» **EXERCISE AIM**: Start at the line with "Given: Select the black color swatch" and print every line through the end of the material below. Keep it exact and free of pictures.

» **ENTRIES SHOWN**:
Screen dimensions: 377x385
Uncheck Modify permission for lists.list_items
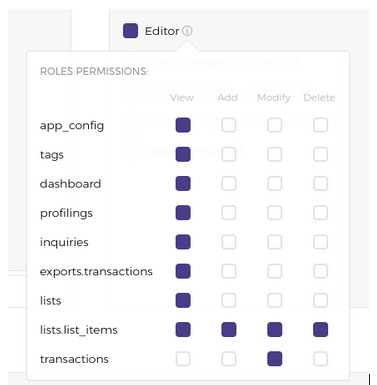pyautogui.click(x=275, y=330)
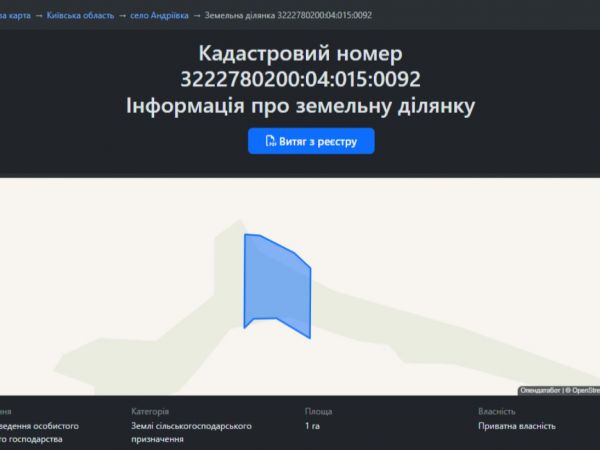This screenshot has height=450, width=600.
Task: Click the "Власність" field label
Action: click(x=497, y=411)
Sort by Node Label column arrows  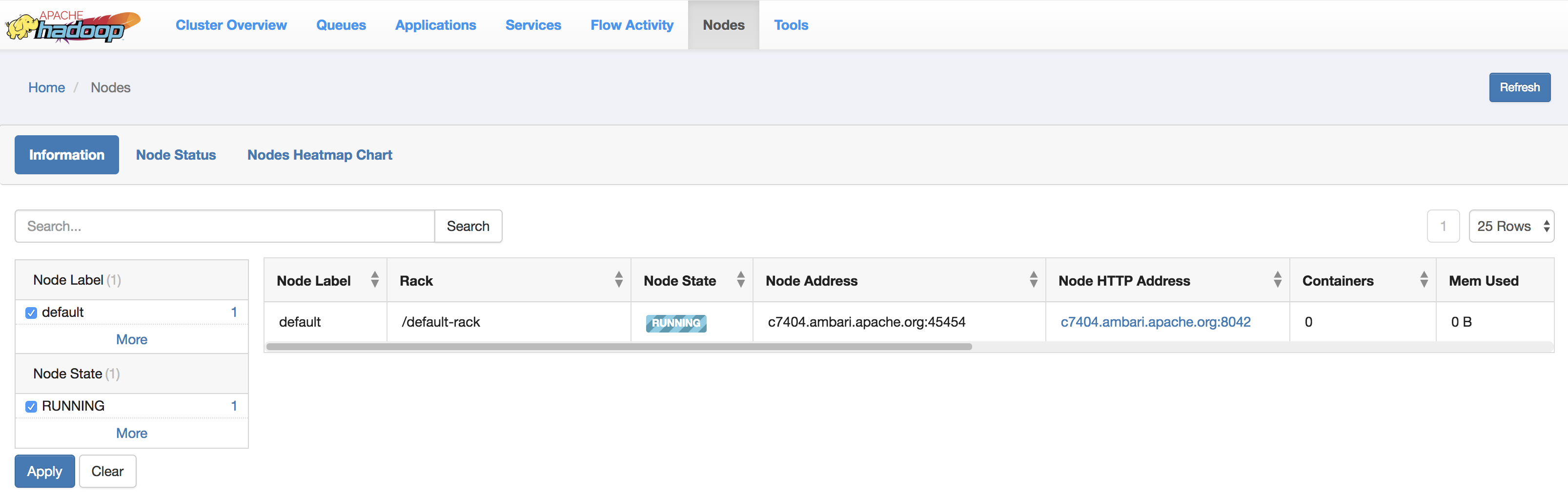[374, 279]
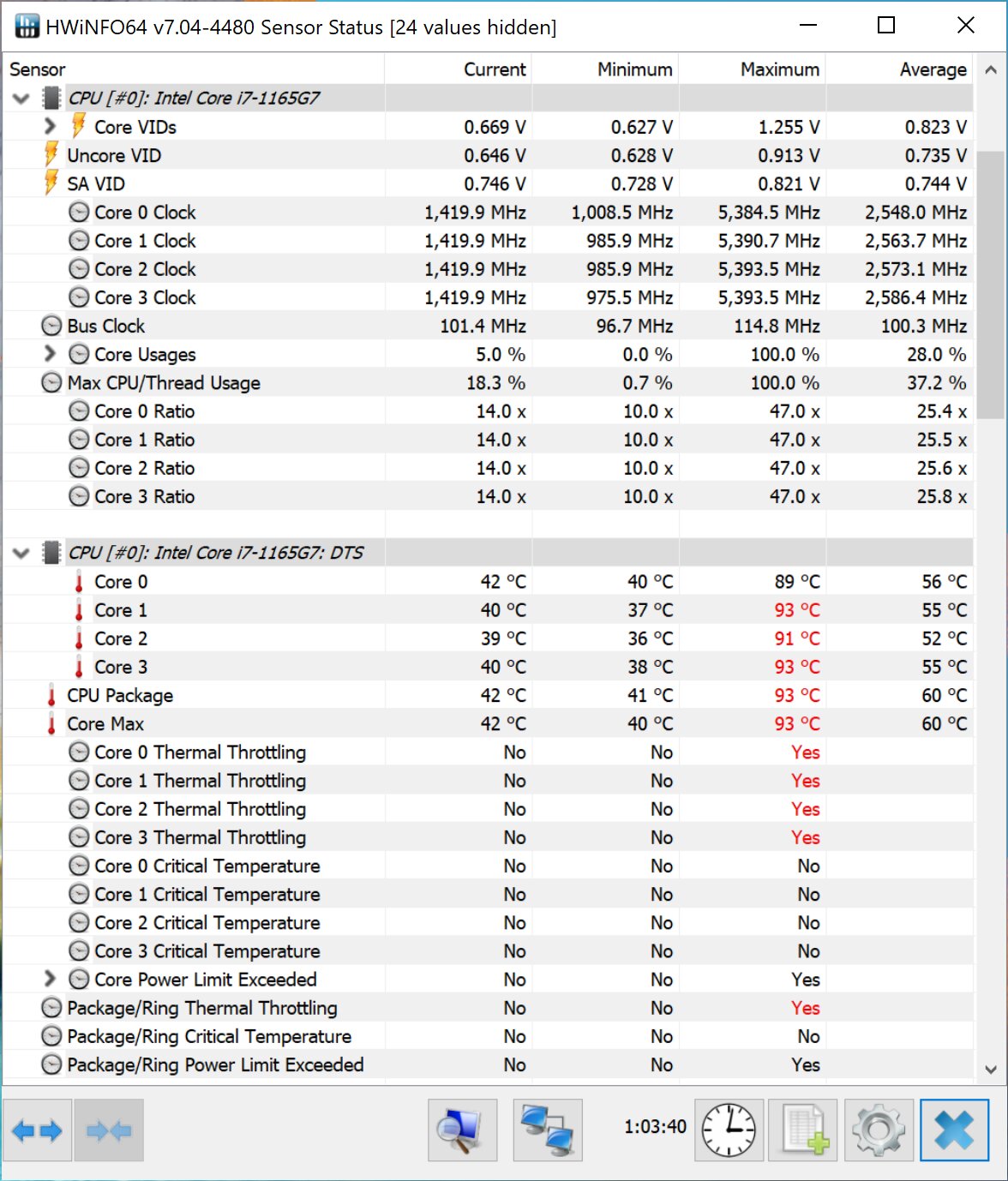The height and width of the screenshot is (1181, 1008).
Task: Collapse the CPU DTS sensor group
Action: [x=21, y=553]
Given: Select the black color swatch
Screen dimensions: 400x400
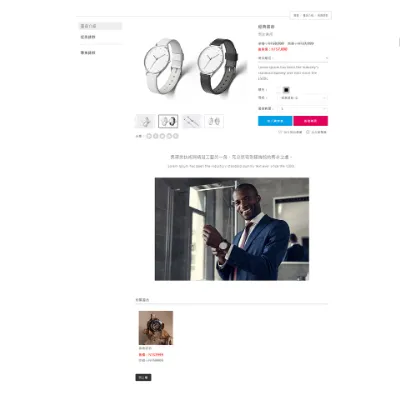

» **SOLVED PROBLEM**:
Given: Select the black color swatch
Screen dimensions: 400x400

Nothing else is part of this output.